Un disparo al azar. No era más que esto. El celta, el primitivo celta, removióse en Joseph de nuevo, el celta de los ocultos misterios, de la venganza sangrienta, de la fatalidad, de los duendes y hadas y gritos en la noche. De los banshees, los fantasmas irlandeses, gimiendo bajo la luna, y los pantanos brumosos, los verdes lagos tan yertos como el cristal y las colinas de vapor. Kevin era también parte de todo esto. Joseph se repitió incansablemente que pensar así era una insensatez. Fue un accidente…, como lo de Ann Marie fue un accidente.

Ya que Kevin no fue un soldado o un marino no pudo haber funerales militares a fines de agosto, pero los capitanes y marinos estaban allí y uno de los marinos rindió honores militares con el toque de apagar luces ante la parcela familiar en Green Hills con el alto obelisco de mármol dominando enigmáticamente. Habría una pequeña cruz de mármol en la tumba de Kevin, como la había en la tumba de Sean. La tierra negra aguardaba, y el funeral, privado, tuvo lugar durante una calurosa jornada oscura plena de tronadora amenaza. Joseph se erguía junto a Bernadette que estaba envuelta en velos negros, y su hijo Rory cuyo rostro jovial estaba encajado en sombría tensión, y sus secuaces, Charles, Timothy y Harry, y contempló cómo el ataúd de su hijo más joven era arriado dentro de la tierra acompañado por el murmullo de las plegarias del sacerdote. Un grupo de periodistas contenidos por la policía permanecía a distancia tomando fotografías. Kevin era un héroe. Aunque solamente un paisano, un observador, había «desafiado» el peligro para informar honradamente a sus compatriotas y en consecuencia era un héroe. Había rumores de la concesión póstuma de la Medalla de Honor del Congreso. (Con el tiempo llegó y fue enmarcada para presidir el cuarto de Kevin).

—No todos los que mueren al servicio de su patria llevan uniforme —dijo el sacerdote—. Hay héroes que sirven tan noblemente…

Joseph pensó en el senador Bassett. Bernadette estaba llorando y tambaleándose a su lado, y él la enlazó por los hombres abstraídamente. En su dolor, recientemente le había gritado ella:

—¡Los Armagh acarrearon el desastre a los Hennessey!

Después había presentado disculpas abyectamente arrastrándose casi ante su marido.

—Tú eres cuanto me queda —dijo Joseph a Rory la noche del funeral—. Por consiguiente cuanto hagas ha de ser para nosotros.

No había visto nunca llorar a Rory ni siquiera cuando niño, y ahora Rory se descompuso rompiendo a llorar como una mujer, hundiendo el rostro entre las manos.

—¿Qué es esto? —preguntó Joseph, pero no con desdén, sino comprensivamente.

Rory no contestó.

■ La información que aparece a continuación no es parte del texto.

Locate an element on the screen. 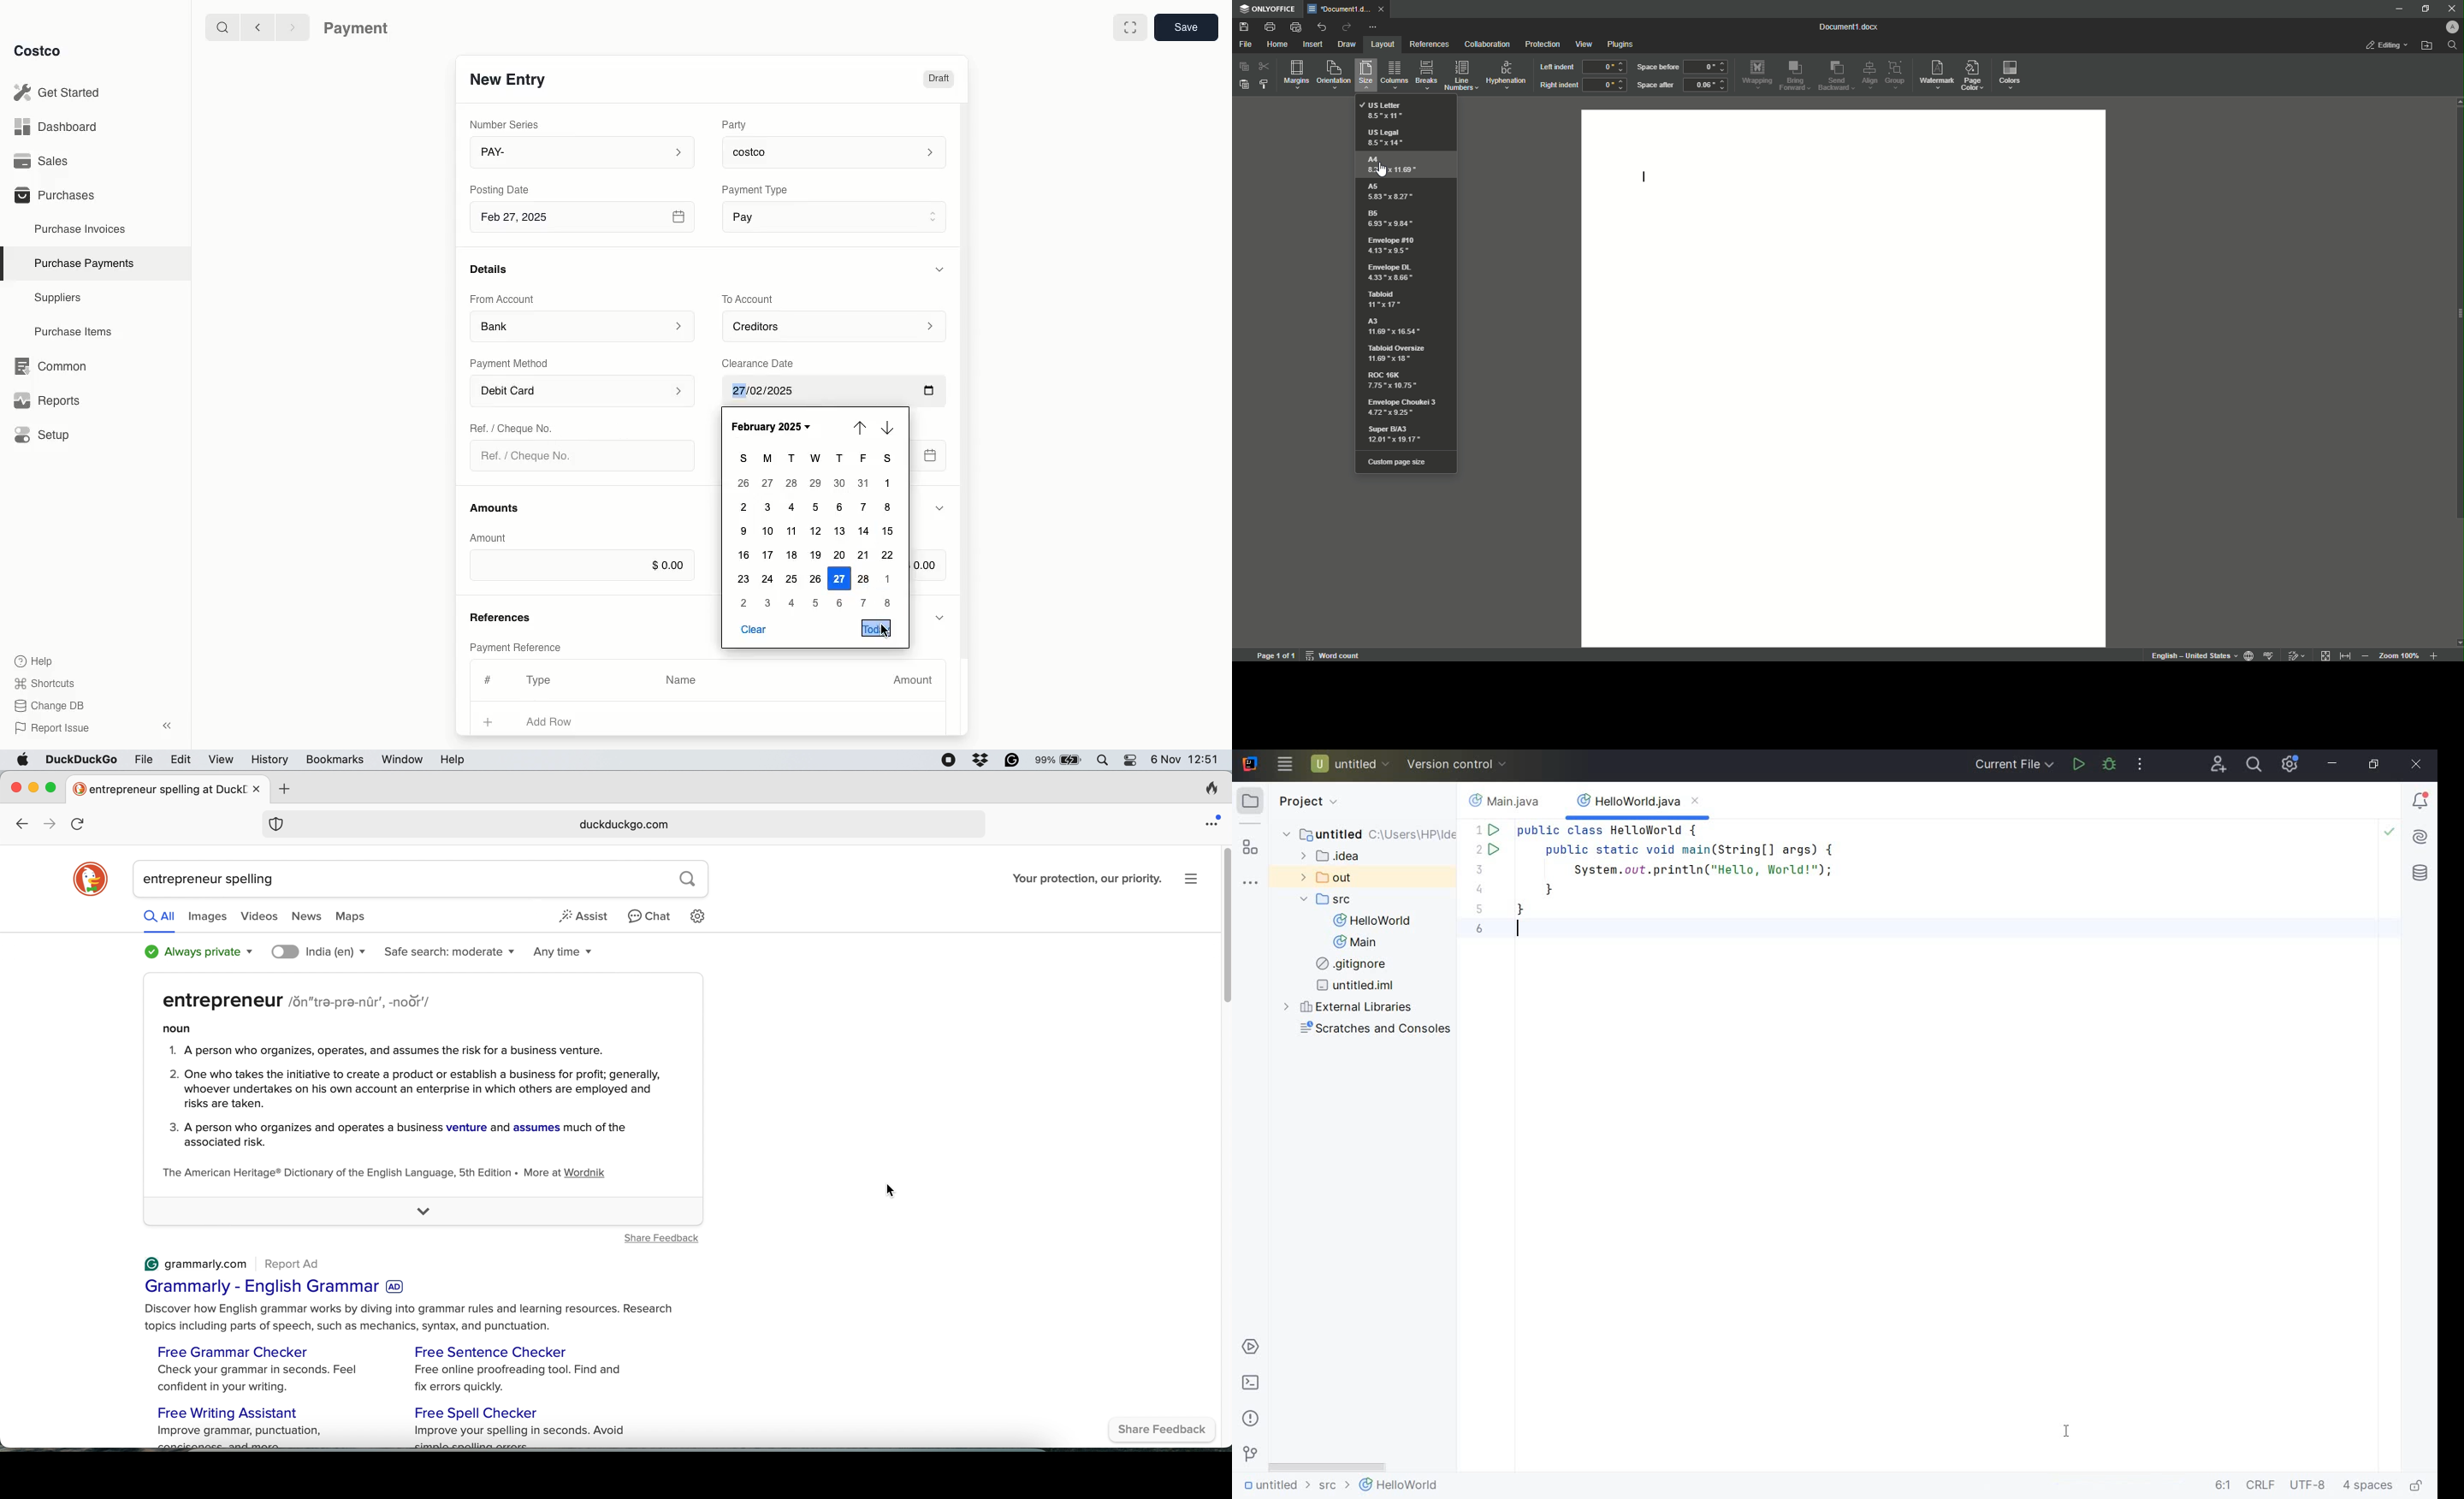 This screenshot has height=1512, width=2464. Reports is located at coordinates (44, 398). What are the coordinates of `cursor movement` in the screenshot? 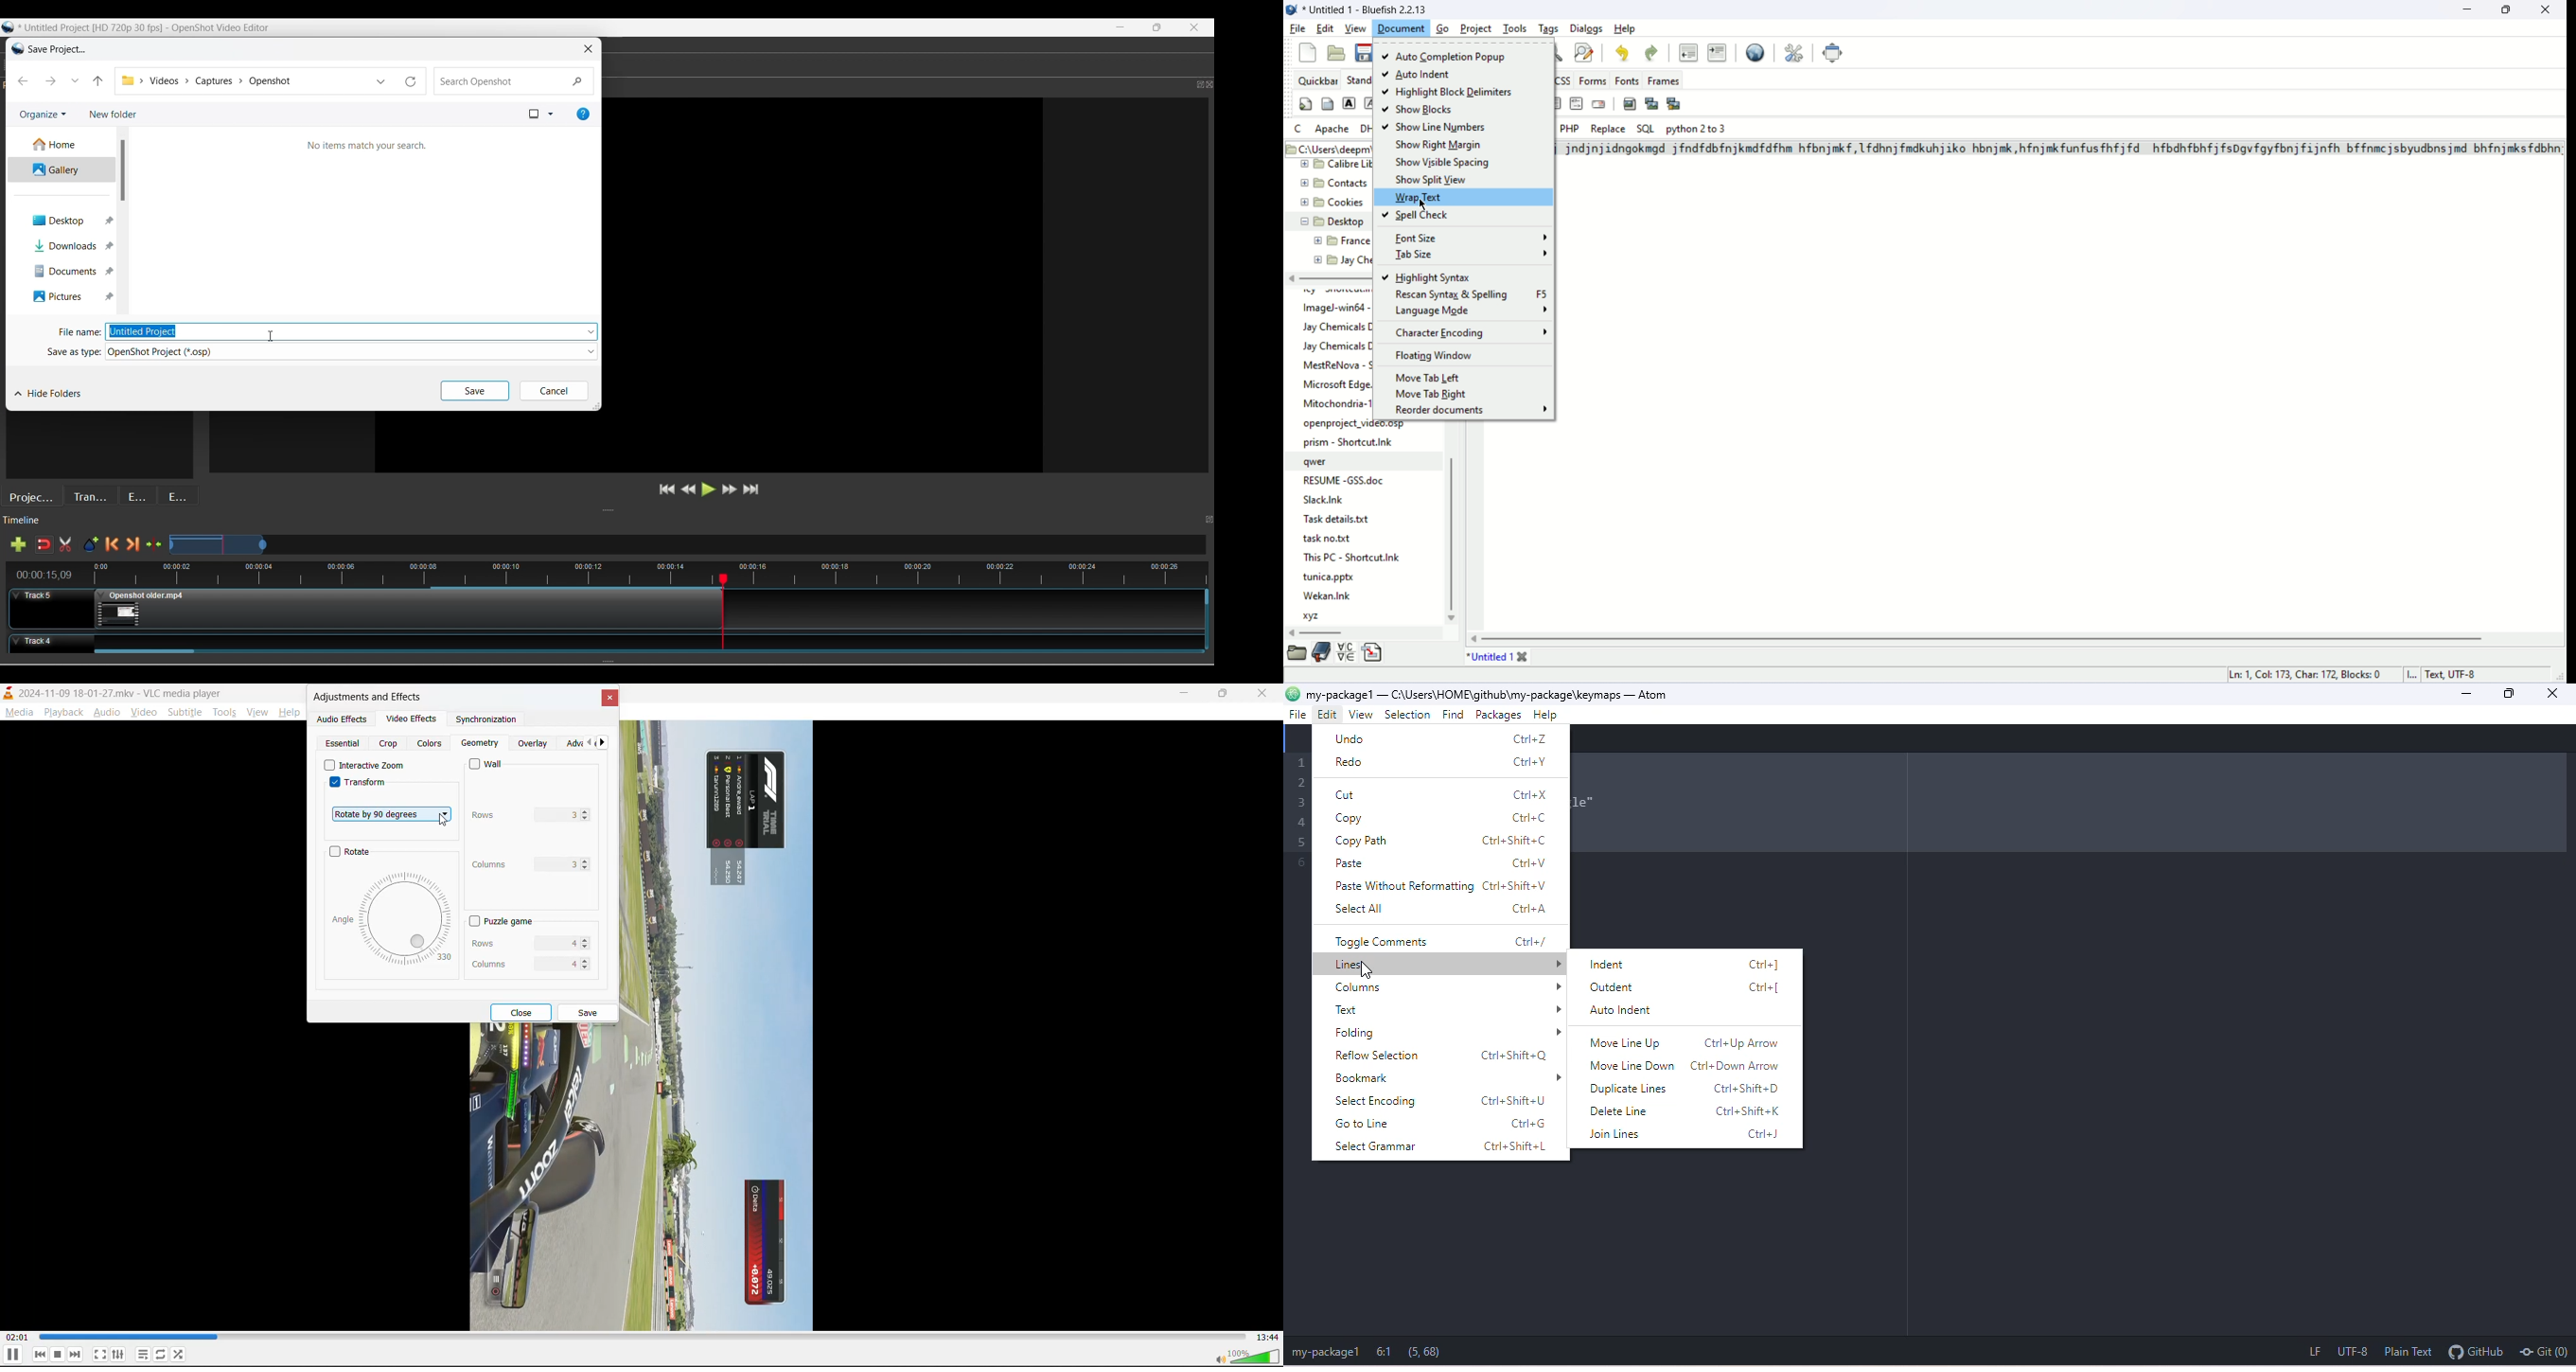 It's located at (1385, 972).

El primitivo celta estaba agitándose también en Rory, pero no lo hubiera podido explicar lógicamente. Sólo había una oscura confusión en su interior, un lejano fragor, un rumor como de pasos en la noche, un resuello que no podía ser identificado; pero también había una certidumbre, un terror, un pavor. Quería correr hacia Marjorie y refugiarse entre sus brazos, porque ella no experimentaba vorágines íntimas y rebosaba sentido común.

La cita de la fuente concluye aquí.